**Study questions:**
- a) Retype, word for word, the part of the text on pruning flowering shrubs starting with "Wait for frost" and going on through "frost danger passes.".
- b) According to the text on pruning flowering shrubs, is each statement below true? Answer yes or no for each and quote the words from the text that decide it.
(i) Shrubs that flower in early spring should be pruned before they bloom.
(ii) Dead wood does not move in the wind.
(iii) One reason to prune flowering shrubs is to control their size or shape.
- c) Carry on the text about pruning flowering shrubs, beginning right after its last sentence.

**Text provided:**
= Beginning of Section =

Flowering shrubs and branches need pruning for three reasons: to ensure plant health, to promote the growth of new flowering branches and to control size or shape. Shrubs that are not pruned will bear fewer blooms and may bloom only on high branches, negatively impacting the plant's aesthetic appearance. Improper or out-of-season pruning can damage your flowering shrub and reduce the number of flowers.
Wait for frost danger to pass to prune your flowering shrubs. If your shrubs flower in early spring (like lilacs or flowering quince) delay pruning until after the shrub blooms; shrubs that bloom in summer can be pruned whenever frost danger passes.
Inspect the branches for signs of dead, diseased or damaged wood. Dead wood feels hollow to the touch and does not move in the wind. Diseased or damaged wood bears wounds or scars and may be discolored or broken. This wood needs to be removed for the health of your shrub.

= End of Section =

(Data taken from a collection)
= Beginning of Section =

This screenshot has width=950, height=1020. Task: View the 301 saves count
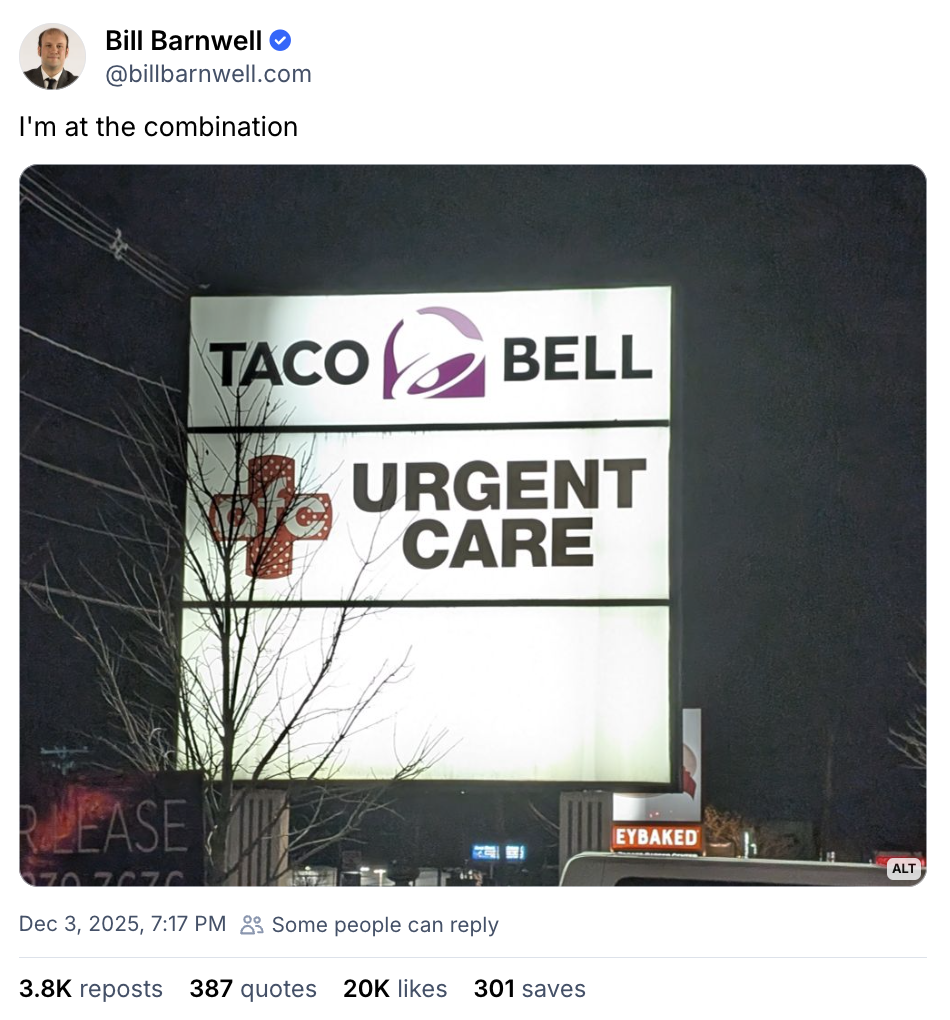click(x=530, y=988)
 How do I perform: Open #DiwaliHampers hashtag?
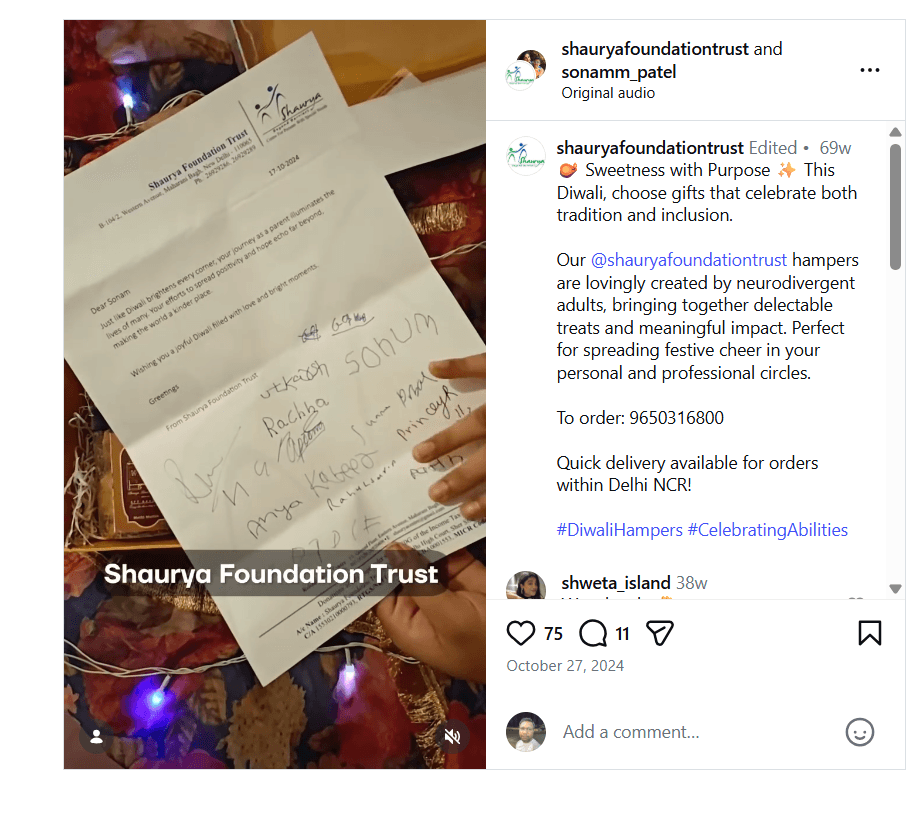[x=619, y=530]
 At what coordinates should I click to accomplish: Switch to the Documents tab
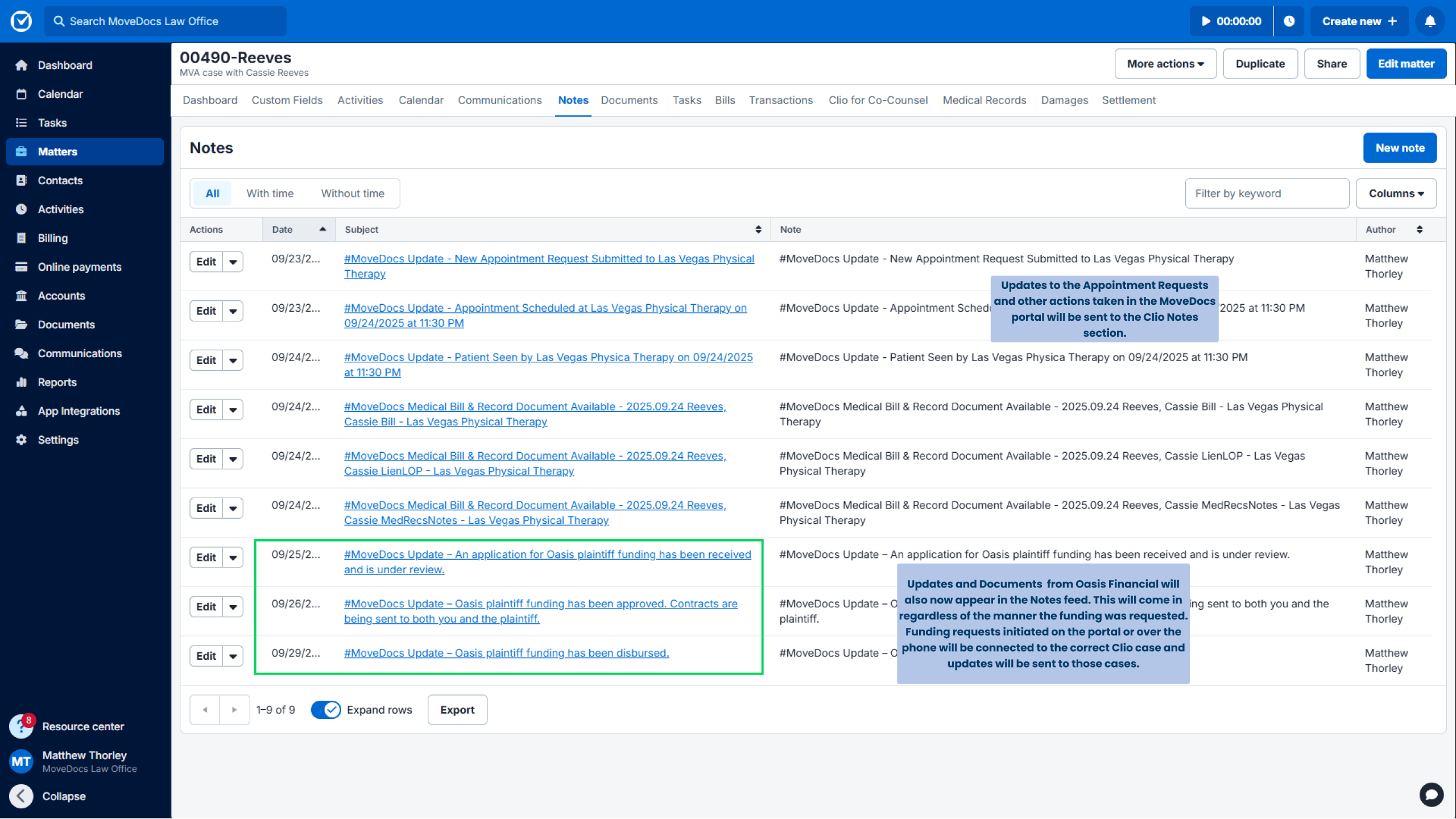pos(629,100)
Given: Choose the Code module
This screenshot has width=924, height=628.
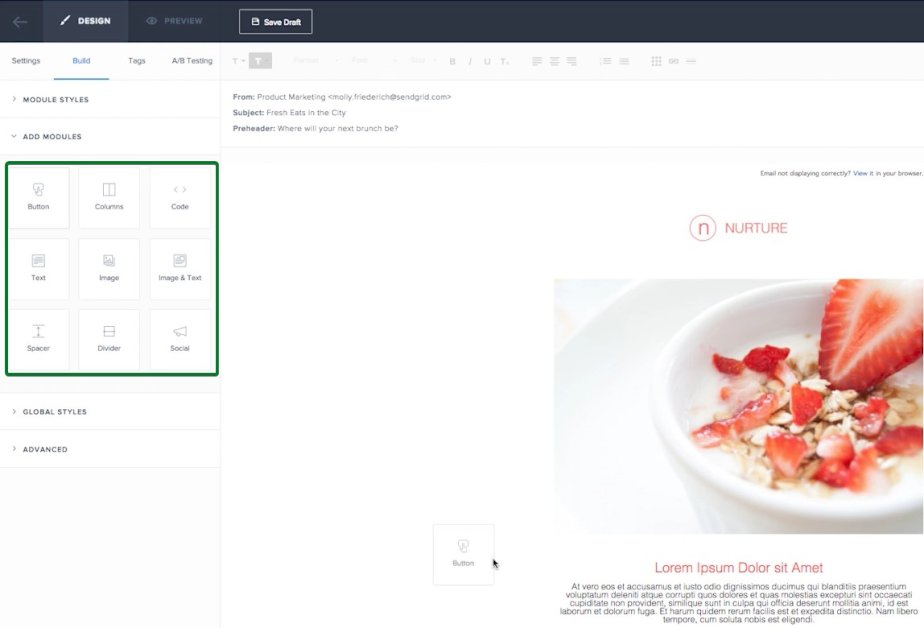Looking at the screenshot, I should 180,197.
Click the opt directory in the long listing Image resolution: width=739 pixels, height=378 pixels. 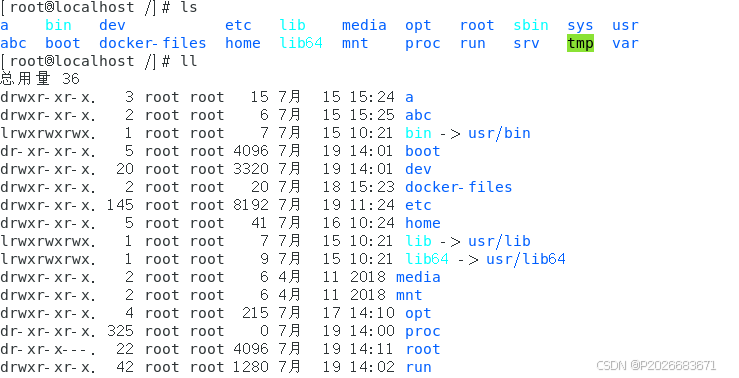418,313
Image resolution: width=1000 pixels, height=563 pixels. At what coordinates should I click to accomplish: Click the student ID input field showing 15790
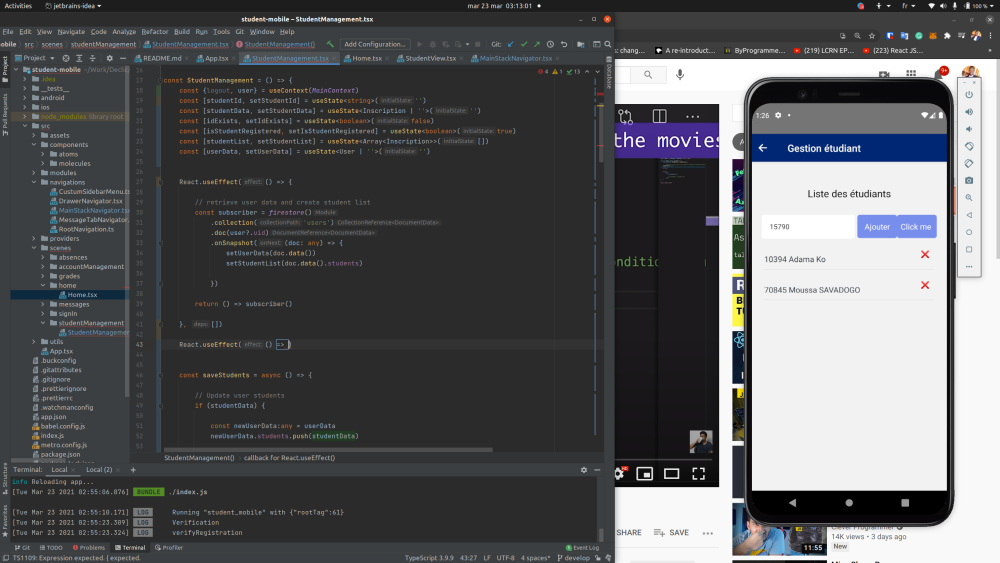pos(808,227)
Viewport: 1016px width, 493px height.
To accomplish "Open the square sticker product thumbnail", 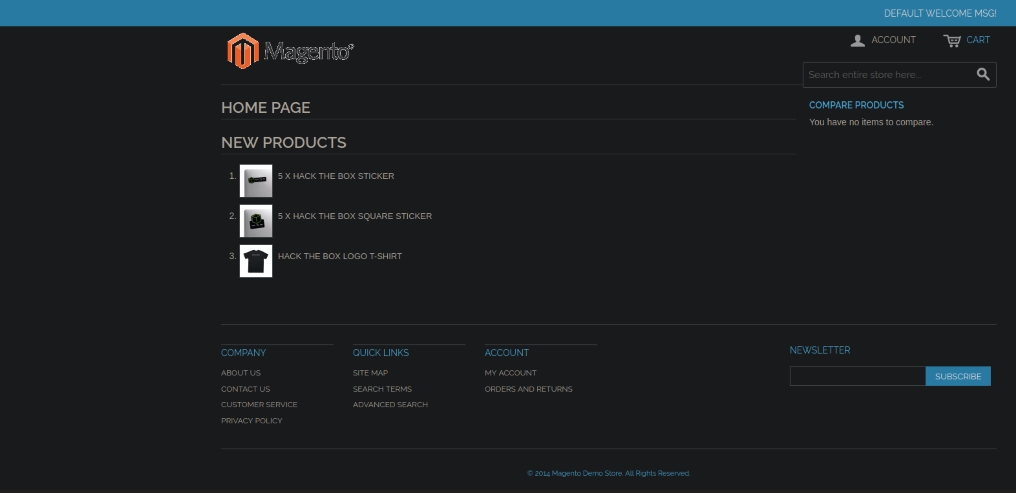I will 256,221.
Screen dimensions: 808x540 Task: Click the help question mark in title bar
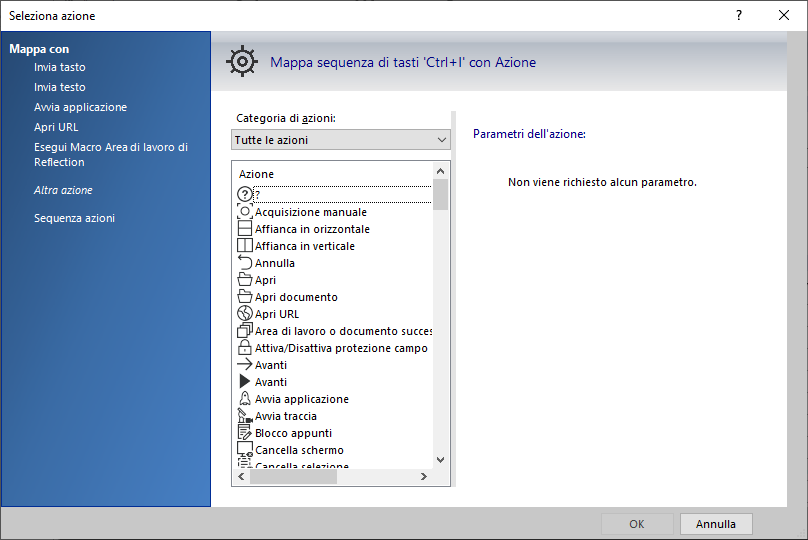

= End of Section =

**Exercise responses:**
- a)
Wait for frost danger to pass to prune your flowering shrubs. If your shrubs flower in early spring (like lilacs or flowering quince) delay pruning until after the shrub blooms; shrubs that bloom in summer can be pruned whenever frost danger passes.

- b)
(i) No: "delay pruning until after the shrub blooms"
(ii) Yes: "Dead wood feels hollow to the touch and does not move in the wind."
(iii) Yes: "to control size or shape"

- c)
Clip off dead, diseased and damaged wood at its base. Between cuts, spray your pruning tools with disinfectant to avoid spreading disease between branches.
Remove up to one-third of the old branches to promote the growth of new ones, since flowering shrubs and branches need a supply of new wood. This thins out the shrub's interior to increase air circulation, which keeps shrubs healthier.
Trim back the tips of long branches using anvil pruners. Work one branch at a time, cutting back to a lateral branch or a node. Make your cuts at a 45 degree angle, not flat across.